_EXERCICES À RÉALISER_
a - Modifiez le passage du texte sur l'attractivité des villes qui s'ouvre sur les mots contenant « Dans les pays » et se termine par « les classes créatives[i]. », en y remplaçant « iniquités territoriales » par « inégalités territoriales ».
b - Reformulez plus brièvement le paragraphe du texte sur l'attractivité des villes qui commence par « Dans son dernier rapport », en conservant ses informations essentielles.

_TEXTE FOURNI_
════════

Ayant connus un processus d’industrialisation soutenu, les pays du nord capitalisent sur une pratique urbaine et une gouvernance des villes à la bonne échelle territoriale. Le résultat est connu : Des gouvernements urbains décentralisés, des moyens à la hauteur des ambitions et des attentes de la population, mais aussi, un accompagnement de l’Etat dans la réalisation de grands projets et infrastructures urbaines.
Ce qui fait des villes du nord des lieux d’attractivité et de création de la valeur sociale et culturelle. D’où une mobilité géographique des citoyens à la recherche de la qualité de vie et des opportunités économiques meilleures.
Dans les pays du Sud, la transition urbaine s’opère dans un contexte difficile. Des mutations plurielles positionnent les villes et territoires devant des enjeux majeurs. Ces défis renseignent sur des dynamiques urbaines à fort impact systémique sur les villes, et dont les principales manifestations sont les iniquités territoriales, la faible intégration des villes, la déficience en infrastructures, et la gentrification urbaine.
Alors qu’elles ne représentent que 3% de la surface terrestre, les villes génèrent près de 80% de la croissance économique globale selon la banque mondiale. La compétitivité des Etats passe par celle des villes. Bien pensées et gouvernées, les villes apportent des réponses aux différents défis et enjeux cités ci-haut. Et par conséquent, les villes exercent une attractivité sur les entreprises et les classes créatives[i].
Dans son dernier rapport intitulé « Cities of Choice» le BCG Institute, un think tank du cabinet international Boston Consulting Group, analyse les politiques des villes pour retenir ou attirer la population. Alors que le monde vit au rythme d’une polycrise (financière, sanitaire, économique et climatique), cette étude tente de comprendre les facteurs explicatifs qui poussent les habitants à déménager ou à rester, et de saisir comment les décideurs municipaux réagissent pour rehausser la qualité de vie et faire des villes des lieux attractifs.
De l’approche méthodologique
Pour mener cette étude, le think tank s’est basé sur une approche mixte croisant des données statistiques de 150 indicateurs démographiques, économiques, sociaux et politiques, et des données d’enquêtes auprès de 50000 personnes dans 79 grandes métropoles à travers le monde.
L’analyse couvre cinq rubriques : les opportunités économiques, la qualité de vie, le capital social, la gouvernance et la vitesse de changement ; et 26 sous-rubriques telles que l’emploi, le logement, la mobilité, l’espace public, l’écologie, l’équité, l’environnement des affaires, etc.

════════

_DONNÉES FOURNIES_

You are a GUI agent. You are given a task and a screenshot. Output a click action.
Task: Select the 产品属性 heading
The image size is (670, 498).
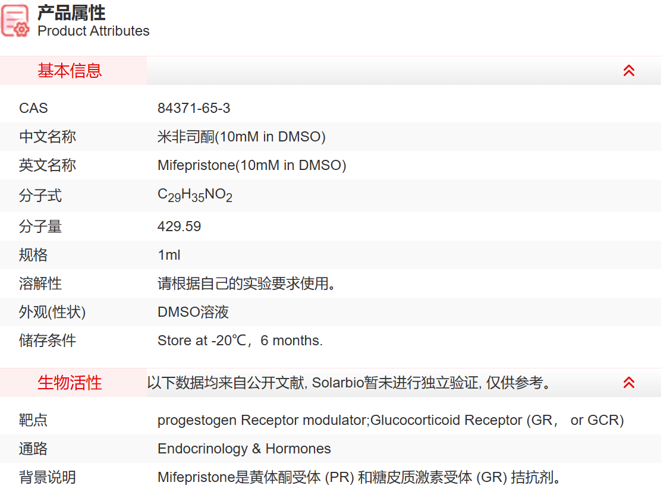pyautogui.click(x=70, y=13)
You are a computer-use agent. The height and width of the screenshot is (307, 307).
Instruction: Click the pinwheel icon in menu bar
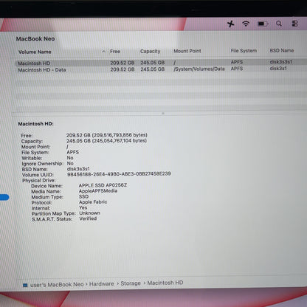[x=231, y=24]
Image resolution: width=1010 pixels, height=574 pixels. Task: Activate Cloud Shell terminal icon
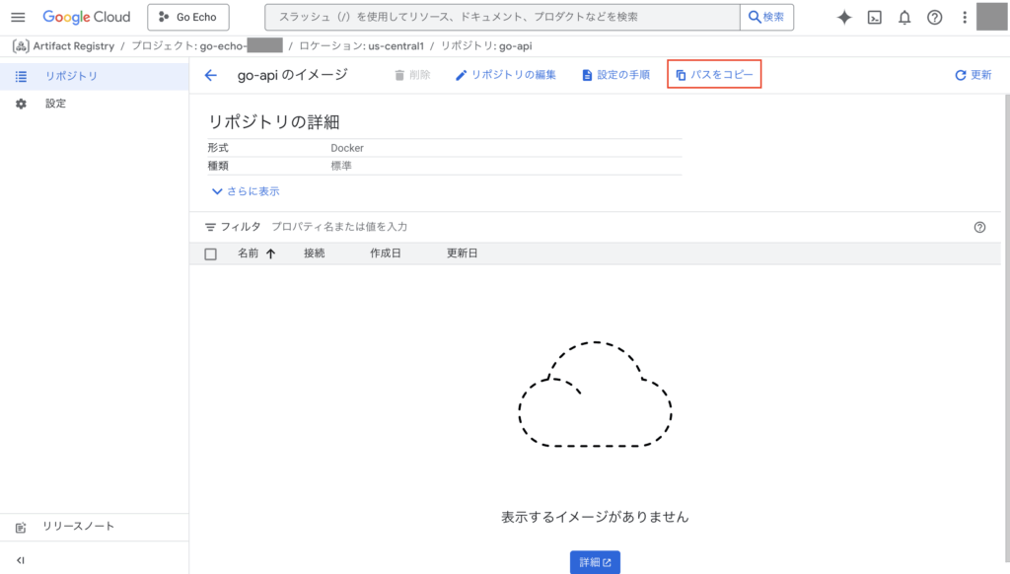(874, 18)
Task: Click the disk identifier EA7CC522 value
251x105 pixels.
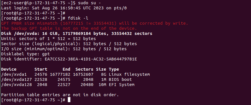Action: (x=91, y=59)
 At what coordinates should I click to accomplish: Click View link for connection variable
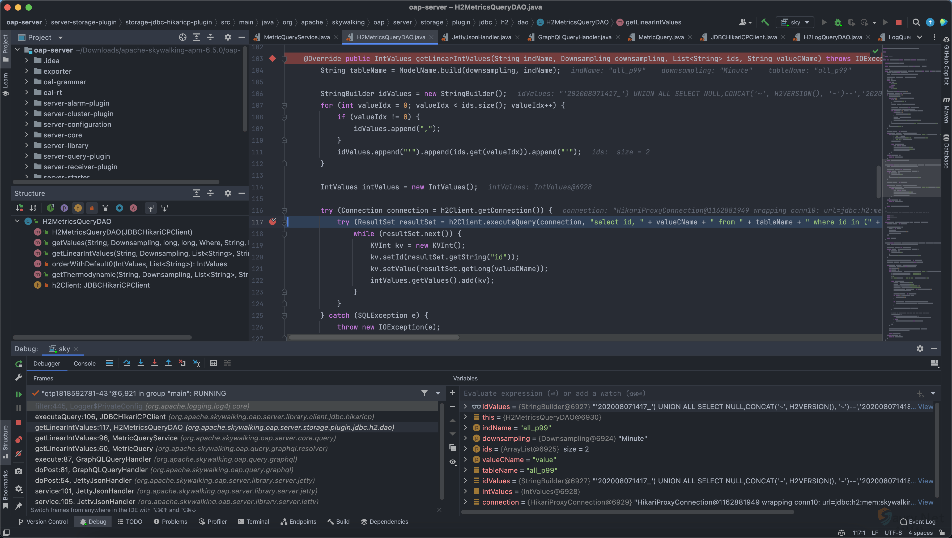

════════

_CORRIGÉS DES EXERCICES_
a -
Dans les pays du Sud, la transition urbaine s’opère dans un contexte difficile. Des mutations plurielles positionnent les villes et territoires devant des enjeux majeurs. Ces défis renseignent sur des dynamiques urbaines à fort impact systémique sur les villes, et dont les principales manifestations sont les inégalités territoriales, la faible intégration des villes, la déficience en infrastructures, et la gentrification urbaine.
Alors qu’elles ne représentent que 3% de la surface terrestre, les villes génèrent près de 80% de la croissance économique globale selon la banque mondiale. La compétitivité des Etats passe par celle des villes. Bien pensées et gouvernées, les villes apportent des réponses aux différents défis et enjeux cités ci-haut. Et par conséquent, les villes exercent une attractivité sur les entreprises et les classes créatives[i].

b - Le rapport « Cities of Choice » du BCG Institute, think tank du Boston Consulting Group, analyse les politiques qu'adoptent les villes pour retenir ou attirer la population. Dans un contexte de polycrise (financière, sanitaire, économique et climatique), l'étude cherche à savoir pourquoi les habitants déménagent ou restent. Elle examine aussi comment les décideurs municipaux améliorent la qualité de vie et rendent les villes attractives.